*Stated task*. Reproduce the records below verbatim, from their first line through the line containing "should pyautogui.click(x=92, y=373).", with both of those lines included.
────────────────────
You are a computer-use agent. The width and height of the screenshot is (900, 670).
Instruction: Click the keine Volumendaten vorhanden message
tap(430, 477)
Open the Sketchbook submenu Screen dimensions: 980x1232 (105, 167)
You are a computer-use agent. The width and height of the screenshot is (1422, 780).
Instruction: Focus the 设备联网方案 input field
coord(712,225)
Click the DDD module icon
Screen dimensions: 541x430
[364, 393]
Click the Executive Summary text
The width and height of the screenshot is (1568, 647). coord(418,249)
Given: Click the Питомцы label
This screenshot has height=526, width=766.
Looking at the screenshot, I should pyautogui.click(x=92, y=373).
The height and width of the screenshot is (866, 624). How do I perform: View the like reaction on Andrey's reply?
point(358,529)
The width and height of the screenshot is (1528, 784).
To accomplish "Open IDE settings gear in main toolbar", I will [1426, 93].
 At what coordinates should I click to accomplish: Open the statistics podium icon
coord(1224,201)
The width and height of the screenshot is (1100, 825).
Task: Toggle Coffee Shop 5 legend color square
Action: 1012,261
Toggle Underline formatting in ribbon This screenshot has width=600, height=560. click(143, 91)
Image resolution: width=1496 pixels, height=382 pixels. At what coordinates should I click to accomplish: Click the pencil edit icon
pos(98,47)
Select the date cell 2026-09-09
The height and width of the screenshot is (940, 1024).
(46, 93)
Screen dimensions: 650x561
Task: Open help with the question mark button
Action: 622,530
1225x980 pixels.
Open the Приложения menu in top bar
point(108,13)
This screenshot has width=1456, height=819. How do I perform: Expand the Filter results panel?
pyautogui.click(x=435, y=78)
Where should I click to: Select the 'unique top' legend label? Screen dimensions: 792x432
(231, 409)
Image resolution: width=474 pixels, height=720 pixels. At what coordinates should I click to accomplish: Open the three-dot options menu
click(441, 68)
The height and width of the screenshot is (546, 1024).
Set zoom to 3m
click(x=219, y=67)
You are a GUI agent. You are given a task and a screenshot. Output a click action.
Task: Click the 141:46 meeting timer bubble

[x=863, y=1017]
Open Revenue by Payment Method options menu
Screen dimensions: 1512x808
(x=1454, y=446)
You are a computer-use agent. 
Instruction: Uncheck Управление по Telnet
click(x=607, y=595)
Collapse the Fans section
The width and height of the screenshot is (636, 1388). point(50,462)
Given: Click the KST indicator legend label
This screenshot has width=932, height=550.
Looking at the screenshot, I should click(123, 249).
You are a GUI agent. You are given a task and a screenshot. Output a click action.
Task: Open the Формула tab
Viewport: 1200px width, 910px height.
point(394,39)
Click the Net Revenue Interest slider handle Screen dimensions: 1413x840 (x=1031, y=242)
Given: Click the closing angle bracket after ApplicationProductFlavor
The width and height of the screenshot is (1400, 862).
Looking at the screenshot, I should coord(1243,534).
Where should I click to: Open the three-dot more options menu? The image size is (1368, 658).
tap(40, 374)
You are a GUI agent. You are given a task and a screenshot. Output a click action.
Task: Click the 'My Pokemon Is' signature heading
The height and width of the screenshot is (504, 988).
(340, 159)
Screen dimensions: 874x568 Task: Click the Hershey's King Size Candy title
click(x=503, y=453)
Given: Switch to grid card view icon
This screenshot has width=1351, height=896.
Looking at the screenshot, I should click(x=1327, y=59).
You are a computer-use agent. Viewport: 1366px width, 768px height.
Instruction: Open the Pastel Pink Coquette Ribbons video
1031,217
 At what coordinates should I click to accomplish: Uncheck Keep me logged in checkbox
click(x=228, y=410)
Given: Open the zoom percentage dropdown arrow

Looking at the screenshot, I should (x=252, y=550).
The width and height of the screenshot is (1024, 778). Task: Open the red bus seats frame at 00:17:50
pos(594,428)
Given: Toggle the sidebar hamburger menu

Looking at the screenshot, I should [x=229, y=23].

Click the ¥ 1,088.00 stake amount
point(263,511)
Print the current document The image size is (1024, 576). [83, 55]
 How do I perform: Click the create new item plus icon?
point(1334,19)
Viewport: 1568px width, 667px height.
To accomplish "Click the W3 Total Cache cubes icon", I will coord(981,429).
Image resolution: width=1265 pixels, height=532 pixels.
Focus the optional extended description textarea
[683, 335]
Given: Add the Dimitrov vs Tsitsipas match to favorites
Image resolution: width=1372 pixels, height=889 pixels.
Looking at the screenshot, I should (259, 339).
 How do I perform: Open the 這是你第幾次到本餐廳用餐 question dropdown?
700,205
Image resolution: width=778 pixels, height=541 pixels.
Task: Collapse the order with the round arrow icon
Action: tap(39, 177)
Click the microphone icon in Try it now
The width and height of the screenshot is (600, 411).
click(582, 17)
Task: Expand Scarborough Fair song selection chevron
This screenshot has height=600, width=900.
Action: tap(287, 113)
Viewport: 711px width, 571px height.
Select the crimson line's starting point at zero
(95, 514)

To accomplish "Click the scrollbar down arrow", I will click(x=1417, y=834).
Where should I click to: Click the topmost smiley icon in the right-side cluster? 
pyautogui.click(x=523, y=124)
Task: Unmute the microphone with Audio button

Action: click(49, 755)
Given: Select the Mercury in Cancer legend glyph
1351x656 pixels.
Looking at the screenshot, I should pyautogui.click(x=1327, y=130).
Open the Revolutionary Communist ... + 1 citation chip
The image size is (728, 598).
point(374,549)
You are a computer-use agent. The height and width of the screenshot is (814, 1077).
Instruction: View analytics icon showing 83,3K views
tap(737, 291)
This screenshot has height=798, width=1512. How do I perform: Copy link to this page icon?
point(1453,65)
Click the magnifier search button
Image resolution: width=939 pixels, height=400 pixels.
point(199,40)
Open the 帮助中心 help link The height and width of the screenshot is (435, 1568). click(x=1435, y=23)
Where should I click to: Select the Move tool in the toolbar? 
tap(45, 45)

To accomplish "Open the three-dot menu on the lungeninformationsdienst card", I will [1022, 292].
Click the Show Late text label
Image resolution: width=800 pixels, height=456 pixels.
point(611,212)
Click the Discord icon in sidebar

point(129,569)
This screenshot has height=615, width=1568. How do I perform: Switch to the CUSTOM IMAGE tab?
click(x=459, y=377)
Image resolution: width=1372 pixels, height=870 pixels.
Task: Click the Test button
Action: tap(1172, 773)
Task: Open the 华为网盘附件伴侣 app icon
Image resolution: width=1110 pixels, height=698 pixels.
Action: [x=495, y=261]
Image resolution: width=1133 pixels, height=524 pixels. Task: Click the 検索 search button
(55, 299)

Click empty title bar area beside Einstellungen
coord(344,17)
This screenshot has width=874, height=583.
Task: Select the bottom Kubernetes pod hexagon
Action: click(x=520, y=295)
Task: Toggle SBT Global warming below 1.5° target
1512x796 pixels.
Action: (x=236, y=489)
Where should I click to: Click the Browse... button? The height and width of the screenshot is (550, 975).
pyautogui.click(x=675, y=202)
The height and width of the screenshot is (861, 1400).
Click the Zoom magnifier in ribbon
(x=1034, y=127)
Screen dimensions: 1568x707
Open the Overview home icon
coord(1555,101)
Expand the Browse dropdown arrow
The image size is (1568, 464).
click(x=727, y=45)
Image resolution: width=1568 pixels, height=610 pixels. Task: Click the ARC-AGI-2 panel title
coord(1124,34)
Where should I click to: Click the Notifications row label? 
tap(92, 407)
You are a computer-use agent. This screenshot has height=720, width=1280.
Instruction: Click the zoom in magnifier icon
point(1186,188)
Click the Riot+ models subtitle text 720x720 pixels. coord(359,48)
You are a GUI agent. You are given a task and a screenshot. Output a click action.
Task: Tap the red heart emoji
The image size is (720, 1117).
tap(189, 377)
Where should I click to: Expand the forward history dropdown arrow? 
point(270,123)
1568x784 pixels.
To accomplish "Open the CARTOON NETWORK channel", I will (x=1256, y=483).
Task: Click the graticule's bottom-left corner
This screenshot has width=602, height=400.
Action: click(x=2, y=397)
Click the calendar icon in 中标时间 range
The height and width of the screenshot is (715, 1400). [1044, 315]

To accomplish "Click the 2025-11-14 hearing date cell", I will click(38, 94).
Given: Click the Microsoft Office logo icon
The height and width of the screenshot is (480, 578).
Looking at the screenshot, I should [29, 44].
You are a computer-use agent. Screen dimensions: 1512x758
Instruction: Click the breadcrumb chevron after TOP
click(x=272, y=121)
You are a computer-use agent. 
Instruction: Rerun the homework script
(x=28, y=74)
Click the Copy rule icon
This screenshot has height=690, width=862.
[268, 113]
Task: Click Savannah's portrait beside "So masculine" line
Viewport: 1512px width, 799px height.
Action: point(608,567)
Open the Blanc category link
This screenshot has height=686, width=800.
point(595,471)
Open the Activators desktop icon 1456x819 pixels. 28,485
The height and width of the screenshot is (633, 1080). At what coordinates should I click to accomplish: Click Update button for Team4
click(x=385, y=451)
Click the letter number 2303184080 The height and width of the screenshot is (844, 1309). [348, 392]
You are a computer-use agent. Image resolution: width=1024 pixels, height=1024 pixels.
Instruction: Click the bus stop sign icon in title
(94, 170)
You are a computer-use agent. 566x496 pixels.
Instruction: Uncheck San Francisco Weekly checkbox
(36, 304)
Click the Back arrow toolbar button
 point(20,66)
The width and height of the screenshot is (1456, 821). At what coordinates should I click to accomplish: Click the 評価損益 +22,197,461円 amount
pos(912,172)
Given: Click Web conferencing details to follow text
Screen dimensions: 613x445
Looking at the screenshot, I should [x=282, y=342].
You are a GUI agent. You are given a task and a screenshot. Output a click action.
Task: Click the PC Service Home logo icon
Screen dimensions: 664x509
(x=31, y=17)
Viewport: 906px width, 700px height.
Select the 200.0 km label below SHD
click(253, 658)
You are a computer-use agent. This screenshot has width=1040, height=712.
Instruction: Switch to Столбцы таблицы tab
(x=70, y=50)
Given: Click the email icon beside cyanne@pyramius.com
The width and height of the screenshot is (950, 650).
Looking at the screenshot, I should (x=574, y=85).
────────────────────
*Answer to the problem*.
You are a computer-use agent. The width and height of the screenshot is (900, 670).
Instruction: Click the keine Volumendaten vorhanden message
tap(430, 477)
Open the Sketchbook submenu Screen dimensions: 980x1232 (105, 167)
You are a computer-use agent. The width and height of the screenshot is (1422, 780).
Instruction: Focus the 设备联网方案 input field
coord(712,225)
Click the DDD module icon
Screen dimensions: 541x430
[364, 393]
Click the Executive Summary text
The width and height of the screenshot is (1568, 647). coord(418,249)
Given: Click the Питомцы label
This screenshot has height=526, width=766.
Looking at the screenshot, I should pyautogui.click(x=92, y=373).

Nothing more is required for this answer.